Data Engineering

How Data Observability Can Deliver 80X ROI

March 31, 2022
10 Min Read

Optimizing enterprise-scale data infrastructure and operation costs is a big challenge that used to easily confound data engineering teams. By using data observability, however, data teams for organizations of all sizes are optimizing their data at scale and achieving incredible ROI on their data investment.

A survey shows that 82% of organizations running cloud infrastructure workloads claim to have incurred unnecessary costs. Gartner also predicts that 60% of infrastructure and operations leaders will incur public cloud cost overruns.

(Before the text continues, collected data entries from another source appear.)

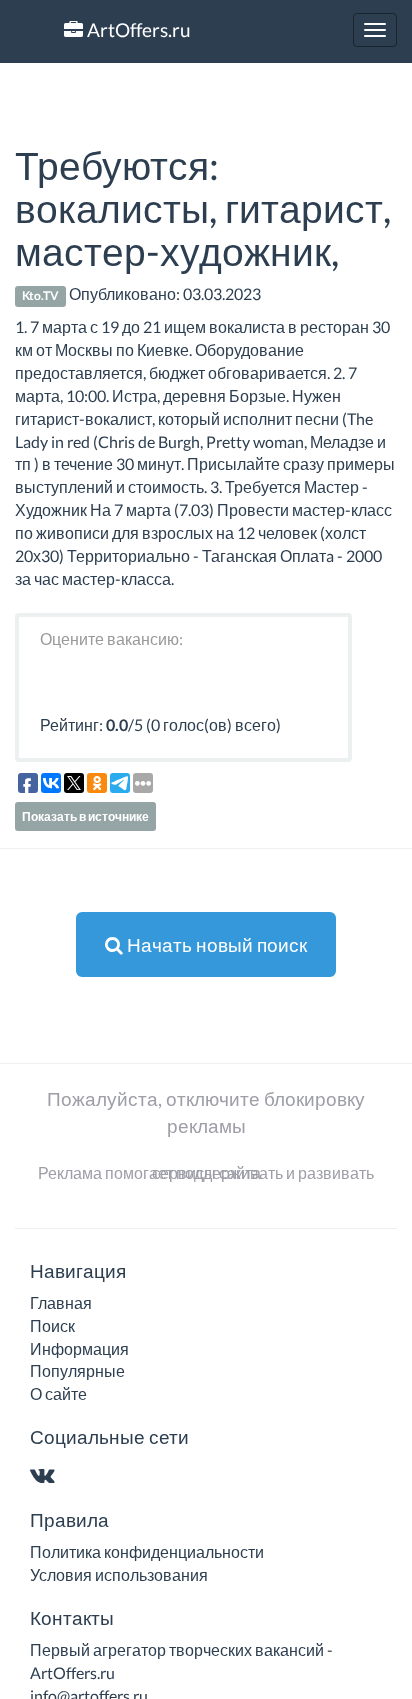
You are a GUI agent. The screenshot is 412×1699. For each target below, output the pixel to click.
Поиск (52, 1325)
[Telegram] (81, 1476)
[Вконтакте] (46, 1476)
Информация (79, 1348)
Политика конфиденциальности (147, 1551)
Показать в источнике (85, 816)
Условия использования (119, 1574)
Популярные (77, 1370)
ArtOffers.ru (137, 29)
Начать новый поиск (215, 944)
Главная (61, 1302)
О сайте (58, 1393)
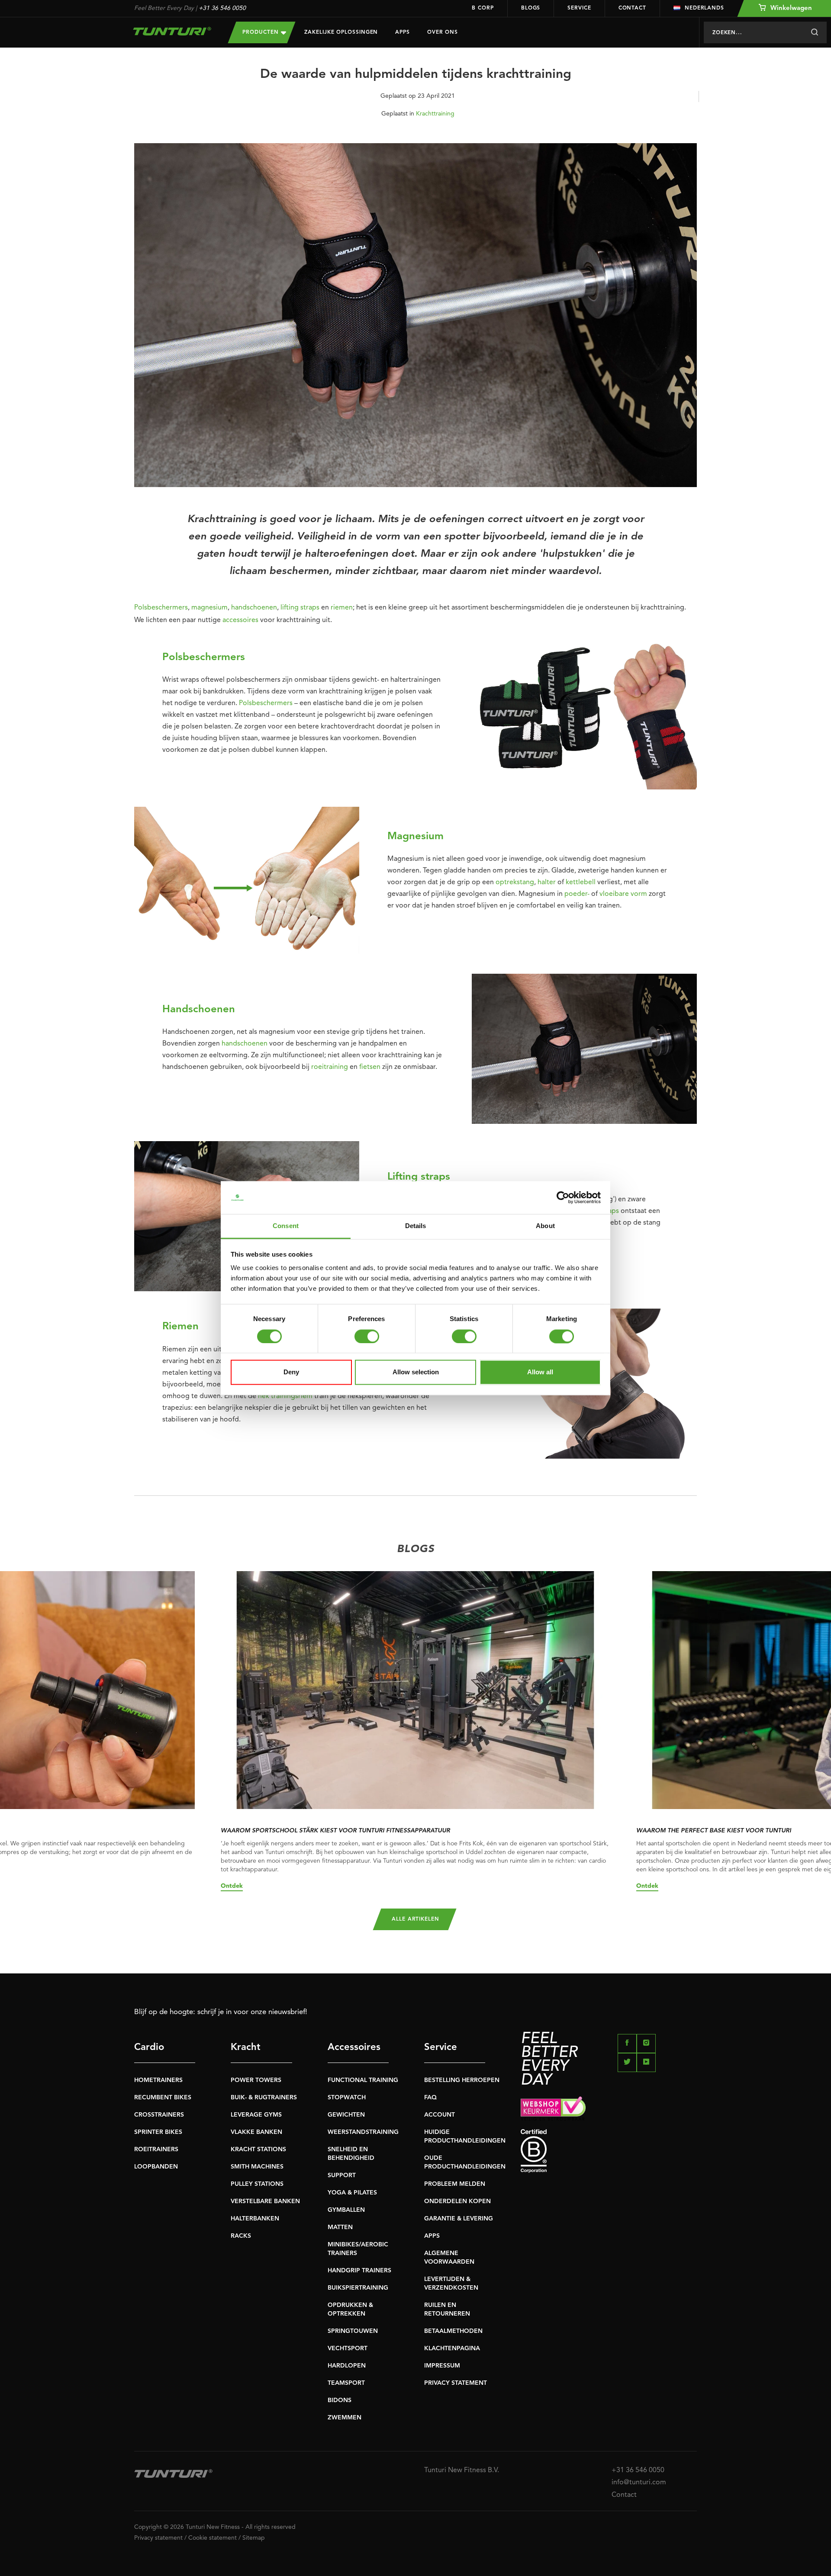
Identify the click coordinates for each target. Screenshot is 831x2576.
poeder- (576, 894)
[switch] (366, 1336)
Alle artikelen (415, 1919)
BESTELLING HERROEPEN (461, 2080)
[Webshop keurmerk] (609, 2108)
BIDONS (339, 2400)
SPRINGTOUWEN (353, 2331)
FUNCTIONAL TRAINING (363, 2080)
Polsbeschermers (161, 607)
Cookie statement (212, 2538)
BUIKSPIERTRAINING (358, 2288)
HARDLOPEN (347, 2366)
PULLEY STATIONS (257, 2184)
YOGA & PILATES (352, 2193)
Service (579, 8)
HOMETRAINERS (158, 2080)
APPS (432, 2236)
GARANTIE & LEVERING (458, 2219)
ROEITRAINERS (156, 2149)
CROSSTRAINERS (159, 2115)
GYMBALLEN (346, 2210)
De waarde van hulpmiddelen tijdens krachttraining (415, 74)
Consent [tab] (286, 1226)
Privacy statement (158, 2538)
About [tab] (545, 1226)
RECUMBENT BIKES (162, 2098)
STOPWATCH (347, 2098)
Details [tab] (415, 1226)
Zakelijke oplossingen (341, 32)
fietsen (369, 1067)
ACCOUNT (439, 2115)
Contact (632, 8)
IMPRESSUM (442, 2366)
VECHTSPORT (347, 2348)
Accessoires (354, 2047)
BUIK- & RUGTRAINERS (264, 2098)
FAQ (430, 2098)
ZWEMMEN (344, 2418)
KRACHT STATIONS (258, 2149)
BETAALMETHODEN (453, 2331)
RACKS (241, 2236)
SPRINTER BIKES (158, 2132)
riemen (342, 607)
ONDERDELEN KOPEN (457, 2201)
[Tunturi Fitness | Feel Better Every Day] (172, 31)
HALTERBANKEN (255, 2219)
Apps (402, 32)
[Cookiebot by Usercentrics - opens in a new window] (563, 1197)
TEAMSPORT (346, 2383)
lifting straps (299, 607)
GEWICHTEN (346, 2115)
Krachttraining (435, 114)
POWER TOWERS (256, 2080)
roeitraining (329, 1067)
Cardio (149, 2047)
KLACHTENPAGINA (452, 2348)
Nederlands (704, 8)
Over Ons (442, 32)
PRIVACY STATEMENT (455, 2383)
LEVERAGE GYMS (256, 2115)
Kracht (246, 2047)
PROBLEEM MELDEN (454, 2184)
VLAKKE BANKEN (256, 2132)
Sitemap (253, 2538)
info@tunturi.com (639, 2482)
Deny (291, 1372)
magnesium (209, 607)
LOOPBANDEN (156, 2167)
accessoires (240, 620)
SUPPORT (342, 2175)
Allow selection (416, 1372)
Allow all (540, 1372)
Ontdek (232, 1886)
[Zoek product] (814, 32)
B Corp (482, 8)
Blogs (531, 8)
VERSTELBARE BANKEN (265, 2201)
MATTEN (340, 2227)
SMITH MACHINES (257, 2167)
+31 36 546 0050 (222, 8)
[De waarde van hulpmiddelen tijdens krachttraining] (415, 318)
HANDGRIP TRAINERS (359, 2271)
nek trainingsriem (285, 1396)
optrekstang (515, 882)
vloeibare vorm (623, 894)
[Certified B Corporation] (609, 2151)
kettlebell (581, 882)
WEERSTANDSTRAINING (363, 2132)
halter (547, 882)
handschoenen (254, 607)
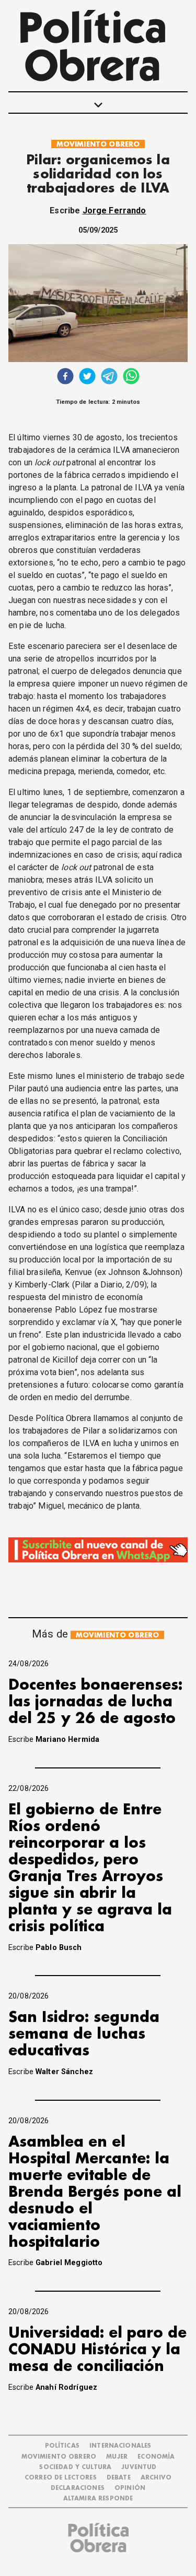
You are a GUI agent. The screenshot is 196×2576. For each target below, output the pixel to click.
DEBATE (119, 2478)
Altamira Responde (98, 2498)
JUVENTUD (138, 2467)
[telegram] (109, 377)
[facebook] (65, 377)
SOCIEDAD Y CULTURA (75, 2467)
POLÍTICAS (62, 2446)
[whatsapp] (131, 377)
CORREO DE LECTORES (61, 2478)
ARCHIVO (156, 2478)
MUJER (117, 2457)
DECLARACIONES (78, 2488)
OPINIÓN (129, 2488)
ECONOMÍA (156, 2457)
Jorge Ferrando (114, 210)
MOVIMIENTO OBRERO (98, 144)
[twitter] (87, 377)
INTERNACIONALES (120, 2446)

Why do these unnecessary and unexpected data-related costs creep in and hit enterprises out of nowhere? It’s because enterprise data operations are complex, and any mistakes can quickly escalate into millions of avoidable data-related expenses. Data observability can help you save downtime, software, and hardware expenses. At the annual cost of a full-time employee, data observability gives your enterprise over 80X ROI.

Let’s dive deep into understanding how Acceldata’s suite of data observability solutions helped companies like PhonePe, True Digital, and PubMatic to save several million dollars a year as they scaled their data infrastructure.

Data Observability Can Reduce Data Downtime Costs

Your data pipelines become more fragile as your data operations scale. Without data observability, data teams can’t predict and prevent data pipeline problems. As a result, enterprises face unexpected periods of data downtime, which contribute to customer churn and lost revenue opportunities. Data observability wires up your entire data infrastructure to predict and prevent data downtime problems.

Data observability offers a unified view of all your data systems across the entire data lifecycle. This can help you:

  • Correlate errors with events across different data pipelines
  • Identify data-related problems and investigate their root causes
  • Improve data quality, optimize data pipelines, and reduce infrastructure costs as you scale
  • Go beyond aggregate data to get better visibility into the health and reliability of data systems

But more importantly, the advanced AI/ML capabilities of Acceldata’s suite of data observability solutions can help you predict and prevent data outages. Preventing data downtime is important because it costs enterprises in terms of a) data teams working around the clock to fix it and b) lost revenue opportunities due to customer churn.

The Ponemon Institute estimates that, on average, every data downtime outage costs enterprises nearly $750,000. Downtime costs for the financial services, communications, and healthcare industries can cost nearly a million dollars per outage.

data downtime costs by industry
The average data downtime outage costs (in units of $1,000) by type of industry.

Source: Ponemon Institute, Cost of Data Center Outages, Bar Chart 4

So, even one such outage can cost your enterprise dearly. And it’s not uncommon for enterprises to face at least one or two outages a year as they scale.

True Digital Went From Frequent Data Downtime Outages to Zero Outages

True Digital, a multinational digital technology company, faced downtime problems. As it scaled, its data infrastructure and operations were struggling to keep pace with the growing user demands. As a result, True Digital faced extensive data system performance issues that regularly left 50% of ingested data unprocessed. With limited visibility into its data pipelines, the company was also constantly fighting multiple system slowdowns and unplanned outages.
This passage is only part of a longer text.